FEBRUARY 3--One of the women listed in wealthy pedophile Jeffrey Epstein’s “black book” as a massage provider at his Palm Beach mansion last year ran unsuccessfully for Congress and once accompanied a prominent U.S. senator to a White House state dinner, records show.

But Gwendolyn Beck told TSG she has no idea why her name and phone numbers appear in a list that includes contact information for masseuses and some of Epstein’s underage female victims, who performed naked massages for the convicted sex offender whose acquaintances have included business titans, elected officials, Nobel laureates, and royalty like Britain's Prince Andrew.

Beck’s name appears in a section of Epstein’s “black book” that is headlined “Massage – Florida” and contains phone numbers for dozens of women, almost all of whom resided in the Palm Beach area. Some entries include brief descriptions like “red head,” “brunette,” “gymnast,” and “gypsy’s girl.”

The book was included as an exhibit to a court filing in a civil suit brought against the 61-year-old Epstein by two of his minor victims, who, like most girls, were paid about $200 to disrobe and massage him while he simultaneously masturbated himself and molested them. 

Other sections of the book include the names of female massage providers in Paris, the United Kingdom, and the Virgin Islands. The volume’s 181 pages contain contact information for billionaires (Bronfman, Stern, Bloomberg, Koch, Wexner, Zuckerman, Kravis, Rockefeller), multimillionaires (Trump), celebrities, journalists, and socialites.  Some of the individuals listed appear to primarily be friends of Epstein’s ex-girlfriend/longtime sidekick Ghislaine Maxwell, 53, who has been accused of wrangling underage massage talent for the shadowy investor.

In a TSG interview, Beck said that she met Epstein years ago through “mutual friends” at Credit Suisse, where she worked on the firm’s New York bond trading floor until the mid-1990s. Beck said that she subsequently moved to Morgan Stanley, where she managed about $65 million of Epstein’s money from her office in West Palm Beach, a few miles from the financier’s waterfront home (seen below).

Beck, who lived in a modest West Palm Beach home that she bought for $280,000 in 2002, is not listed anywhere else in the “black book,” which includes a section of Epstein's “Finance” contacts.
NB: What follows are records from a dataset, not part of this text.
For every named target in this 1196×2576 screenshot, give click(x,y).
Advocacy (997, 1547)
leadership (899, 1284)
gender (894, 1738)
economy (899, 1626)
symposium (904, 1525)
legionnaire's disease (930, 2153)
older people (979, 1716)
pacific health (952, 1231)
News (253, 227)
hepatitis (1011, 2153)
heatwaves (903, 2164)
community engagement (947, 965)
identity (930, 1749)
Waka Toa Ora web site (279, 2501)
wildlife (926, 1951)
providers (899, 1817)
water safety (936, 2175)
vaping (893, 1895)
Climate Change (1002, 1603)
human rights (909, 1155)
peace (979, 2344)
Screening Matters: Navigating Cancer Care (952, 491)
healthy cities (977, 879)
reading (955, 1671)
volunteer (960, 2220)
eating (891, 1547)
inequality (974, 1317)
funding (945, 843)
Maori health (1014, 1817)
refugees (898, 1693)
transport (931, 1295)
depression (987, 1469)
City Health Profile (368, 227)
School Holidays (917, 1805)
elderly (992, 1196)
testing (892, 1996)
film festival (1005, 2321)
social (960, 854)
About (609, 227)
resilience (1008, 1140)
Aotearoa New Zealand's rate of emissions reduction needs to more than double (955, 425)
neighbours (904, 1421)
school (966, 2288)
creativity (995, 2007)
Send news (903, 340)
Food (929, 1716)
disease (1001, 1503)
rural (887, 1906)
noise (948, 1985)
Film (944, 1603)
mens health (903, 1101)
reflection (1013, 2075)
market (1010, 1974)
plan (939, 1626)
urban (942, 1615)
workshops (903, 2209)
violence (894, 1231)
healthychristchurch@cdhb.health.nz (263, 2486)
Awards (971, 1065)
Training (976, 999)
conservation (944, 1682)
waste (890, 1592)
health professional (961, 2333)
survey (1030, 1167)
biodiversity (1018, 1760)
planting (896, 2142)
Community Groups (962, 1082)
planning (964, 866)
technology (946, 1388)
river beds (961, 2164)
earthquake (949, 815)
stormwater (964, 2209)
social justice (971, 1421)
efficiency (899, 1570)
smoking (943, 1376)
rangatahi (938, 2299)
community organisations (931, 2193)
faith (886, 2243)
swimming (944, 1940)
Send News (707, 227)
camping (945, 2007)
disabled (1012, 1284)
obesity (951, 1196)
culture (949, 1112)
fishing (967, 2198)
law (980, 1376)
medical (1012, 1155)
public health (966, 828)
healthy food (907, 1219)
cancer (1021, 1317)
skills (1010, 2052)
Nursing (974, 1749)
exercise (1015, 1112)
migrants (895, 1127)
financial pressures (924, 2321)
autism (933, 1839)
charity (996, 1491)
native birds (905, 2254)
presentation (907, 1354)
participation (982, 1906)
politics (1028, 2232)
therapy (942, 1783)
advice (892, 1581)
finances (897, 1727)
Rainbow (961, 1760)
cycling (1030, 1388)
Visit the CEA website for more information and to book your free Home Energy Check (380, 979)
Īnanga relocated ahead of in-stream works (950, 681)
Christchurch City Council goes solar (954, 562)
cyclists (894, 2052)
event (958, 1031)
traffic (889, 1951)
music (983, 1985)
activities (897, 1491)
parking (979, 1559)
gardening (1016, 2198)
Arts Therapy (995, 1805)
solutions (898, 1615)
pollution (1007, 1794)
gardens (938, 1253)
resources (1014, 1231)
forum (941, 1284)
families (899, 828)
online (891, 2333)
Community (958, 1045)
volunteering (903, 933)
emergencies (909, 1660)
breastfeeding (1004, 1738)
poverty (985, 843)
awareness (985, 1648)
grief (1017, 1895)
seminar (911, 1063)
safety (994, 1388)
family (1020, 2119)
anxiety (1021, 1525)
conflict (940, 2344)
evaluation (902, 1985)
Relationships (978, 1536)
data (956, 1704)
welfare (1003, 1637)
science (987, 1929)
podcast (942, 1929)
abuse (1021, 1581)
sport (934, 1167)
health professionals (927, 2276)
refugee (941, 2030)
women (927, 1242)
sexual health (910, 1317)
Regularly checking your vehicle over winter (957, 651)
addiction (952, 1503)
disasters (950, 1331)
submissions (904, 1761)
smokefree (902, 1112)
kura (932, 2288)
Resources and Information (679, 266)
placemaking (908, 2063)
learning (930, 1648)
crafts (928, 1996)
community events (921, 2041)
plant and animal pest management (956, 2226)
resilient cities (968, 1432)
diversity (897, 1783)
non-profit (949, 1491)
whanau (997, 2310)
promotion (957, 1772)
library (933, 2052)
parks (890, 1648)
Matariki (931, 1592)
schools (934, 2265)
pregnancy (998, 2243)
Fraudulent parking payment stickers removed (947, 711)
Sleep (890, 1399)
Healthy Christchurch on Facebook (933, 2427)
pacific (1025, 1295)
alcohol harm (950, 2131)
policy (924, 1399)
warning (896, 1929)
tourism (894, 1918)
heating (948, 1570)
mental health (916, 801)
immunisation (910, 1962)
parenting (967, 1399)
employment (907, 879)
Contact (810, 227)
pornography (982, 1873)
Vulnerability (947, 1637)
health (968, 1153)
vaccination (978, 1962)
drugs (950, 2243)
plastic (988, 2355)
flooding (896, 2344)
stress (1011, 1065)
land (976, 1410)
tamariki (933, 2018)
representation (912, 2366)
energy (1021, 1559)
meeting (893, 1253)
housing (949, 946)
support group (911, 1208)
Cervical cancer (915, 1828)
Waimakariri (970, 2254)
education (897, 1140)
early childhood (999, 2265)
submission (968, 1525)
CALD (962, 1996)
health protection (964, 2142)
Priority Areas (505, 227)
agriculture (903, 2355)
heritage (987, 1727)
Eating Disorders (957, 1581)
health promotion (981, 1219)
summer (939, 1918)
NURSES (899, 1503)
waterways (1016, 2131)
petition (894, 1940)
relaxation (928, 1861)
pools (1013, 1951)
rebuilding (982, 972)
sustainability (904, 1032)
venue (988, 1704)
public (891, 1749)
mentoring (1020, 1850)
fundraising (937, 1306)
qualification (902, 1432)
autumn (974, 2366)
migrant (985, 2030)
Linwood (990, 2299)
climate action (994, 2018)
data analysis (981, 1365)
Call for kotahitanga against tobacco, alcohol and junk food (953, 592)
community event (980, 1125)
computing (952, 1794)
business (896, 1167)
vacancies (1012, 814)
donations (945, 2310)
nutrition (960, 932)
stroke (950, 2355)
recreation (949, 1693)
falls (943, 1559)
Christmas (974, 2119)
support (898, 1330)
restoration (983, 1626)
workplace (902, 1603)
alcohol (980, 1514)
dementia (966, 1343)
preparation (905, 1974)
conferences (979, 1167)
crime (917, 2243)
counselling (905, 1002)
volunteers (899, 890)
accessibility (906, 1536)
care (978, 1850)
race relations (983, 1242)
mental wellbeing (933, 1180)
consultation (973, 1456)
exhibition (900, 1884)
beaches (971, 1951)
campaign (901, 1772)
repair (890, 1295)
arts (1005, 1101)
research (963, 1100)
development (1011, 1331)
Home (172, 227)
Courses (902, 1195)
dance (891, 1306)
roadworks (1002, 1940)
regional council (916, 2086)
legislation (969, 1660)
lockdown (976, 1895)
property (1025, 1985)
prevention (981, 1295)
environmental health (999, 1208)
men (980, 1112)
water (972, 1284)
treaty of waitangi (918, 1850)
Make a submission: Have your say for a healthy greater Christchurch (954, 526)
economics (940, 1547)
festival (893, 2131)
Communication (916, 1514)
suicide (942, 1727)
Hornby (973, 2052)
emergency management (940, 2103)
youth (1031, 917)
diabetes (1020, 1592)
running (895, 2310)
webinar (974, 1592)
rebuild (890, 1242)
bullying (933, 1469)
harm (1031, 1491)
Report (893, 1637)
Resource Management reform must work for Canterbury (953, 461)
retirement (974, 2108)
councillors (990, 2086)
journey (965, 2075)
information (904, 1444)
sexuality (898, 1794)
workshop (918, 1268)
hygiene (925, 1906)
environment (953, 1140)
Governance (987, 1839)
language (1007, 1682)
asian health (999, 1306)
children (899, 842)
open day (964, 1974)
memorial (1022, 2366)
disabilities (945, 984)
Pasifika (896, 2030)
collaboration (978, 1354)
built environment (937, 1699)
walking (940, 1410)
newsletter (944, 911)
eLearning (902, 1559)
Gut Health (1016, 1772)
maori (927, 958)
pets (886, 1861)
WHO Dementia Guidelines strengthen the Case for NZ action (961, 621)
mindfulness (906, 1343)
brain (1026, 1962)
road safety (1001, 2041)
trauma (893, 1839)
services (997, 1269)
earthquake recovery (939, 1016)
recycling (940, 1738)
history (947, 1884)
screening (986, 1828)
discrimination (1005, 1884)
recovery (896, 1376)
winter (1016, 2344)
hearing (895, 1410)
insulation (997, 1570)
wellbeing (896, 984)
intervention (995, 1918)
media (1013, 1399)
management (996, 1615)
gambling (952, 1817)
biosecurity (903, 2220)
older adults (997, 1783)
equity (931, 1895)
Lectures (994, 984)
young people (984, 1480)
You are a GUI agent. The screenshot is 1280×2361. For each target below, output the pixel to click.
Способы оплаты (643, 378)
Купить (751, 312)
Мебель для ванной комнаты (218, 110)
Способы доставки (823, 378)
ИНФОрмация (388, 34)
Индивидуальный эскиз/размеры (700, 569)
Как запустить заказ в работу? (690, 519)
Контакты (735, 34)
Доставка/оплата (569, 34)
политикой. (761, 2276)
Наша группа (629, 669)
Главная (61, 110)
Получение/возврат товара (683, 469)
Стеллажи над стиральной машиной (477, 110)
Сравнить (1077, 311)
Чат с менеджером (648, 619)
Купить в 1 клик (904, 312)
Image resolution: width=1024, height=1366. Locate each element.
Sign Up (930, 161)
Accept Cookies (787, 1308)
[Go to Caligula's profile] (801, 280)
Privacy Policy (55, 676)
Beck said she was unaware of the existence of the “black book” and asked a reporter whether it had been widely circulated. A heavily redacted version of the book was posted online last month by the gossip site Gawker.

The 56-year-old Beck said that she was an occasional visitor to Epstein’s El Brillo Way residence and “never saw anything that was questionable.” She recalled getting “a couple of massages” at Epstein’s home from a masseuse, but said that she had never given massages at the residence or saw underage girls there.

Beck, who is pictured above accompanying Senator Robert Menendez to a 2010 White House state dinner, made a long-shot bid last year for Congress from Virginia’s 8th District. Running as an independent, Beck finished a distant third in the general election with 2.7 percent of the vote.

Since news of Epstein’s debauched, criminal ways first surfaced in 2006, most politicians have returned the convicted felon's contributions and, like Bill Clinton, have sought to distance themselves from the reported billionaire, whose principal residence is his private Caribbean island, according to sex offender registries.

Beck, though, had no such problems soliciting money from Epstein. The businessman gave a maximum $2600 donation to her congressional campaign committee, and he provided $5000 apiece to two political action committees Beck controls. Epstein’s $12,600 in donations last year amounted to more than 28 percent of the total funds Beck raised via her three committees.

Beck, who said she now works as a financial advisor, co-authored “Flirting With Finance,” a 2008 book that she described as a “non-fiction ‘how-to’ financial guide which combines romance and finance to explain financial concepts in the perspective of real life scenarios.” According to her bio, she is working on a follow-up titled “Bonds Have More Fun.”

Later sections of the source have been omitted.